Leave the pictures out and restate each entry below word for word.

[Extracted data entries]
<<<<
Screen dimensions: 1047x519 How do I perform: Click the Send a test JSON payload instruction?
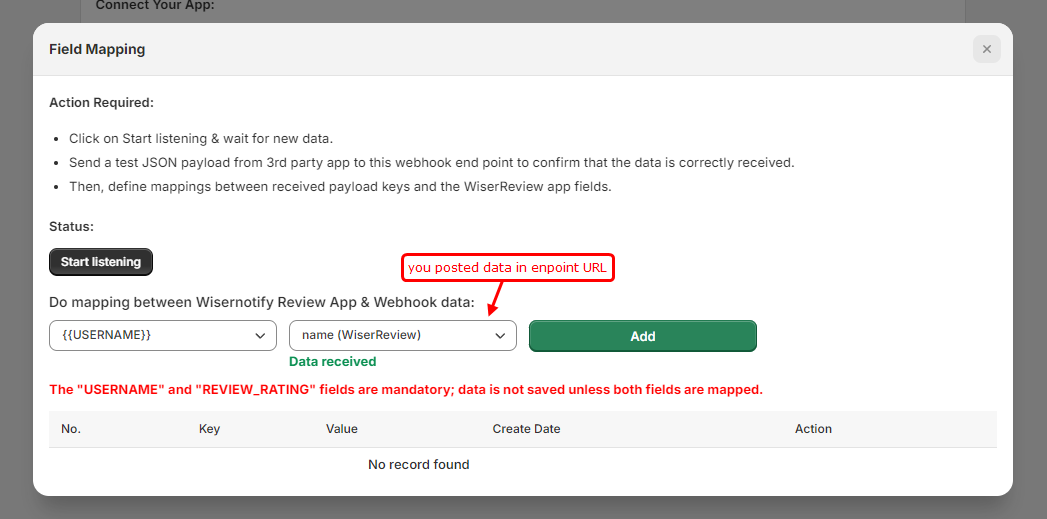(431, 162)
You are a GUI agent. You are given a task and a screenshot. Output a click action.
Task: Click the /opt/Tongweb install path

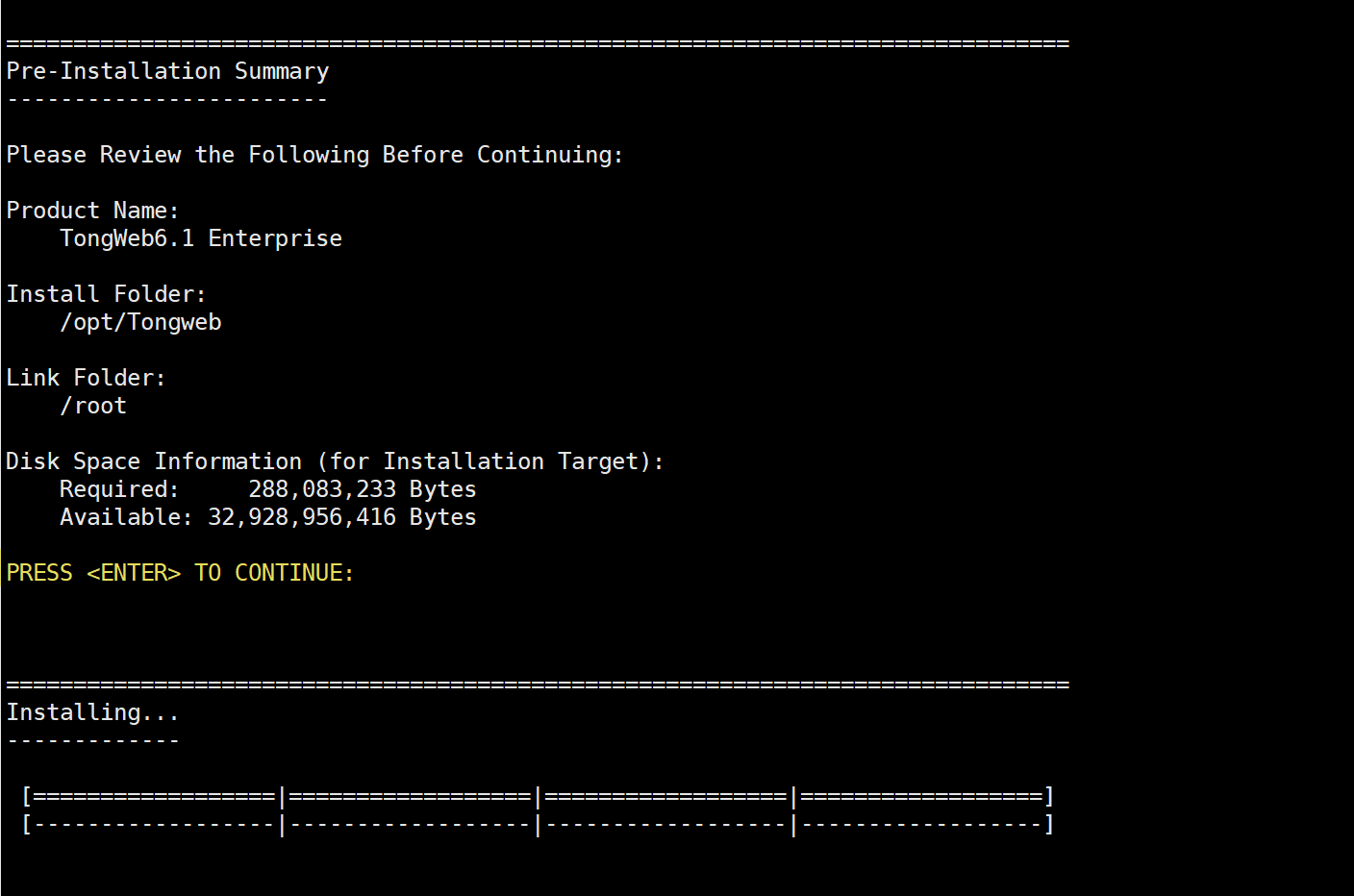coord(140,323)
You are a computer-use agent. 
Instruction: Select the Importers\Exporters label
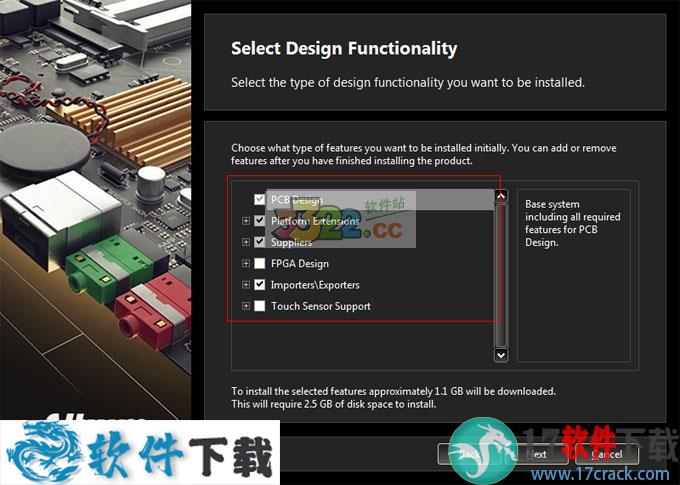[x=314, y=285]
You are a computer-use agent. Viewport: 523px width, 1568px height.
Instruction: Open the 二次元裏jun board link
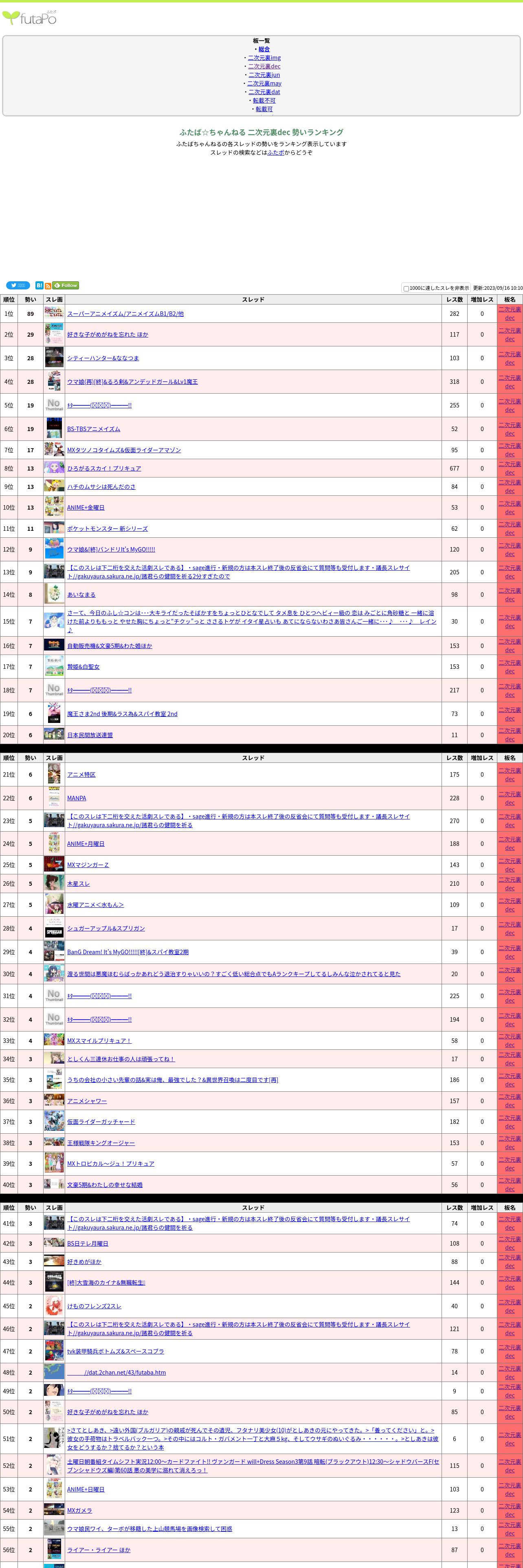[264, 75]
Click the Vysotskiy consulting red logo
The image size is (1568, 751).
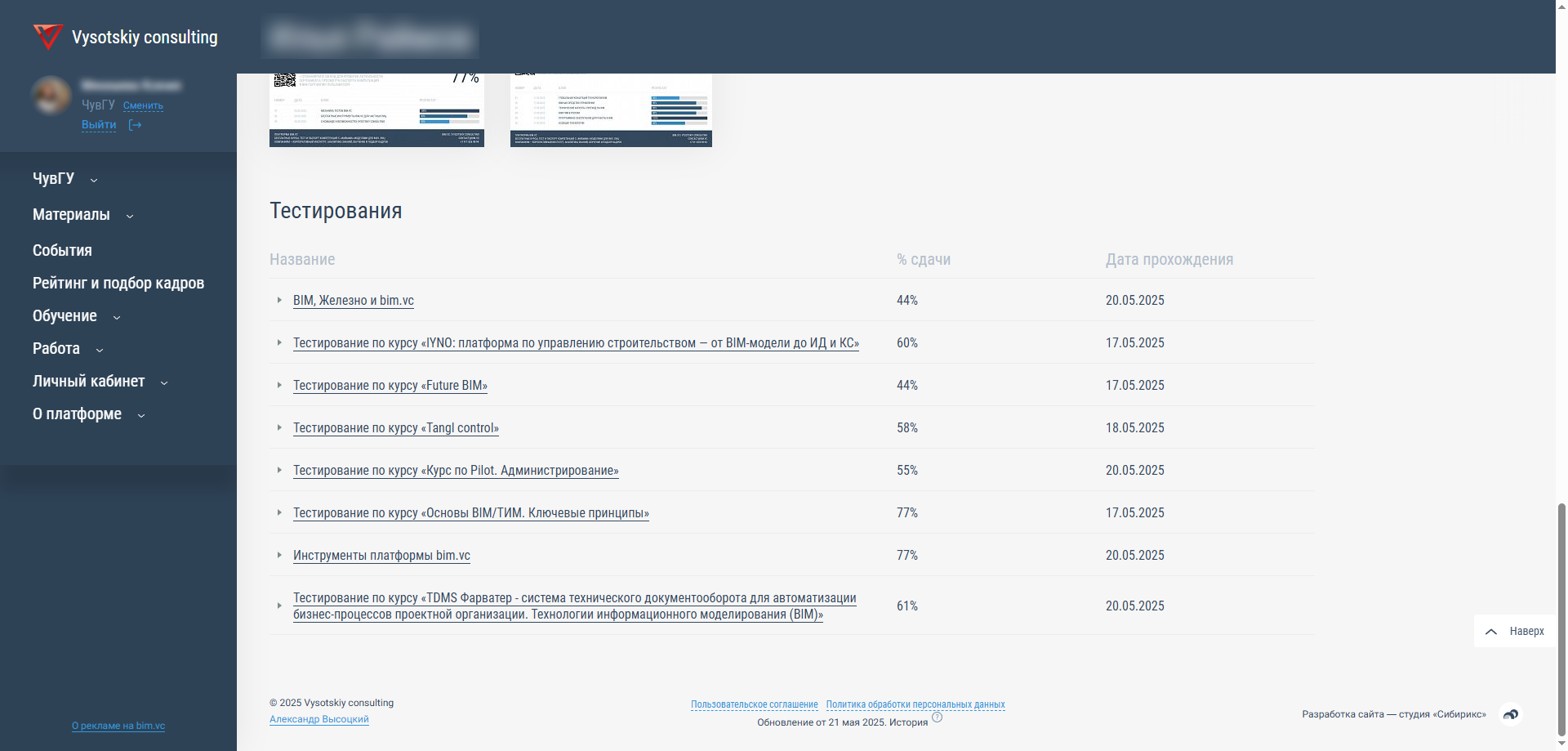47,37
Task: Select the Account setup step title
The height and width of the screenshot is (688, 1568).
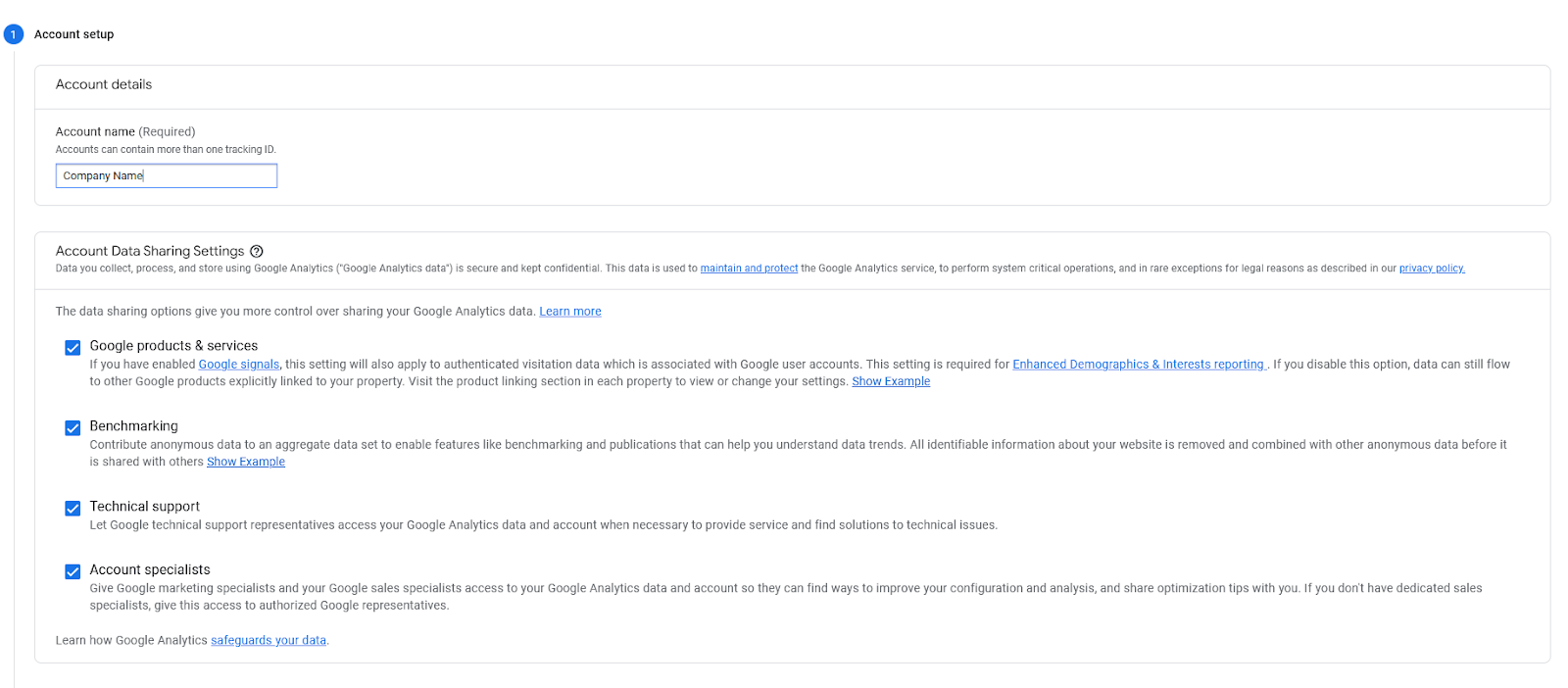Action: [74, 34]
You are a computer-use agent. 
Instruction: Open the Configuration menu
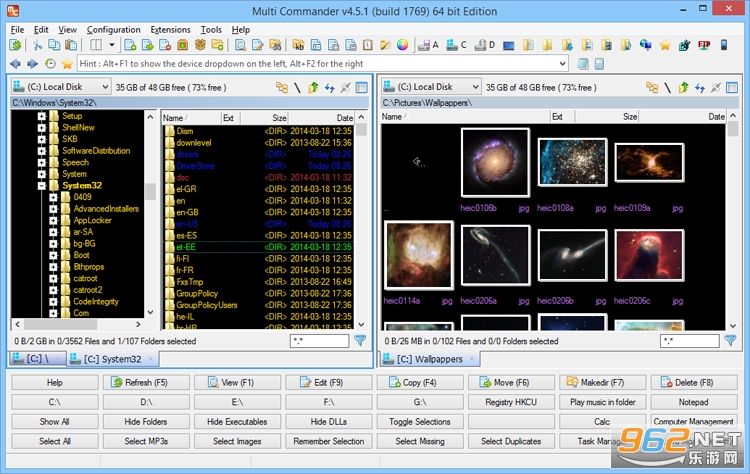point(113,30)
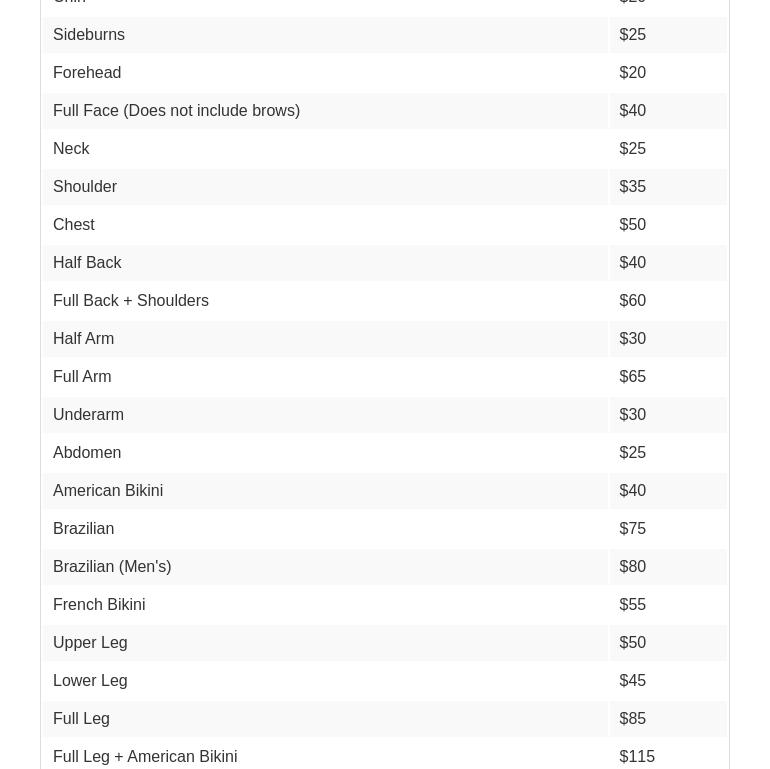Select the Full Arm $65 price
The height and width of the screenshot is (769, 770).
click(633, 377)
>>>>
RESPONSE TO THE EXERCISE:
Screen dimensions: 1047x519 How do I perform: Click the Send a test JSON payload instruction?
(431, 162)
You are a GUI agent. You are given a task and a screenshot. Output a click action.
Task: Click the /opt/Tongweb install path

coord(140,323)
You are a computer-use agent. 
Instruction: Select the Importers\Exporters label
[x=314, y=285]
You are a computer-use agent. Viewport: 523px width, 1568px height.
Instruction: Open the 二次元裏jun board link
[264, 75]
Click the Vysotskiy consulting red logo
The image size is (1568, 751).
47,37
Task: Select the Account setup step title
The height and width of the screenshot is (688, 1568).
Action: [74, 34]
You are a computer-use agent. 
Instruction: Open the Configuration menu
point(113,30)
Select the Full Arm $65 price
The height and width of the screenshot is (769, 770).
click(633, 377)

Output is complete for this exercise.